I noticed that my flares of what I now knew was lyme disease get further apart, so I didn't pursue the correctlyme treatment another doctor wanted to perform of placing a port either in my chest or securing a PICC line from my arm to my heart and giving my IV antibiotics 4 hrs everyday.

By 8 months on the product I had my final flare.

I am now 15 months on. I haven't flared in 7 months, my Vit D is at 30, My b12 level is within normal range and climbing, my thyroid is WORKING and NORMAL, my lungs have 0 inflammation the scarring is down 50% and the bottom lobes are spasming and trying to work again! I do have asthma like symptoms constantly now due to this but I know in a few months time my lungs will have remembered how to work and will be healed.

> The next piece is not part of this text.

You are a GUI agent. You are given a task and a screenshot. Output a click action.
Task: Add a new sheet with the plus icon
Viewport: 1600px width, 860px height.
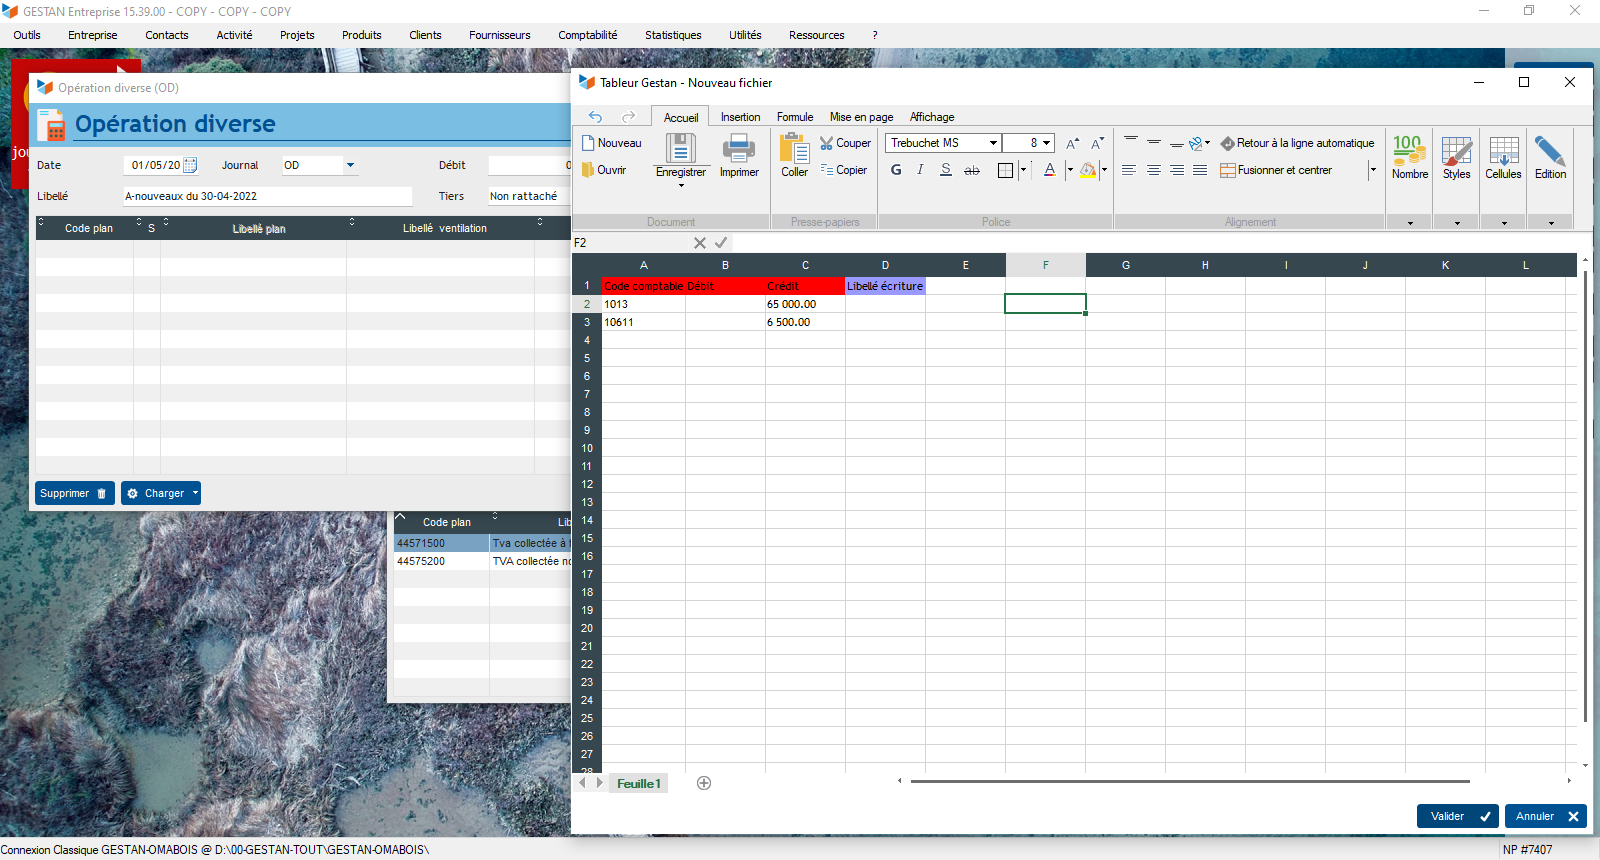[704, 783]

I was a skeptic. I hear all the time that people want to try this for just a month or two. I can't imagine where I would be healthwise had I not stuck with it. You never know what health crisis is going on in your body and it's ridiculous to think you know what every cells intention is.

Wednesday, May 25, 2011

My two Whys

I've been asked what my "why" is many times in this business. At first I thought my why, of course, was to help people and to make money doing it. Well, that's a, OK reason. I've always been conscious of other people, I always have taken people at face value and it's hard for me to keep secrets about myself when I connect with a person, but I've always connected better with animals. Daizey is my oldest dog, she is well into her teens and she has been the shoulder I could cry on since I was 7. Anything I felt too embarassed to tell another person, Daizey wouldn't chastise me for whatever happened. So my thinking about my "why" turned into wanting to help the animal community, children and breast cancer survivors have so many fighting for them- animals just have crazy PETA nuts. My heart goes to the senior and handicapped ones (I own one of each lol), the ones that are 15 yrs old in a shelter because their families couldn't take care of them anymore...or just didn't care. The ones wagging thier whole body because their legs don't work- and I used to have to euthanize them.
1-That was the most heartbreaking and rewarding volunteer work I have ever done. I was in the euthanasia room taking the place of the poor person that had to do that everyday. We worked 8am-4pm, taking a break every 2 hrs to wipe the tears and breath. When we started again it was to go to another cage of puppies/ kittens, old/ young, not cute enough to be adopted in the allotted time, pregnant, heartworm positive...and to take them up to the exam table slide a needle into their vein and end their life while they were still trying to kiss me.The solace I got was that even though we were ending their lives, atleast I could show them love before the end not knowing if they ever recieved any before that point. Atleast I could pet them and hold them til they fell asleep and fell down onto the table.
I want to help them, I want to alteast be able to provide a sanctuary or hospice home to the old or handicapped ones so the younger ones can be placed from the shelter.
My second "why"
I want a home of my own, I want babies. Since being diagnosed that second dream, out of conscienceness, Ive decided to take away. I don't want a child being born with this because of my selfishness. I've seen a few studies saying it can be transmitted in utero but it really hit home when a friend I've made in the support group tested her kids and 3/5 are positive. Knowing and being ignorant are 2 completely different things, now that I know I have made my own choices. I have put away some money each week into my "adoption account". As I progress in this company, I am so excited to know that, that account is going to grow so much faster than I originally intended- I'm going to be able to buy my own home much quicker which means I can start adoption proceedings that much sooner. I am SO ready for that chapter of my life to begin, I want to do it the right way and provide a loving home (with a lot of disabled pets : ) to some great kid.
I realized in order to help others, I have to help myself first.
I am so thankful to be given this opportunity, I am so excited to share it with those that will listen and for those that don't- Your "why" must not be big enough.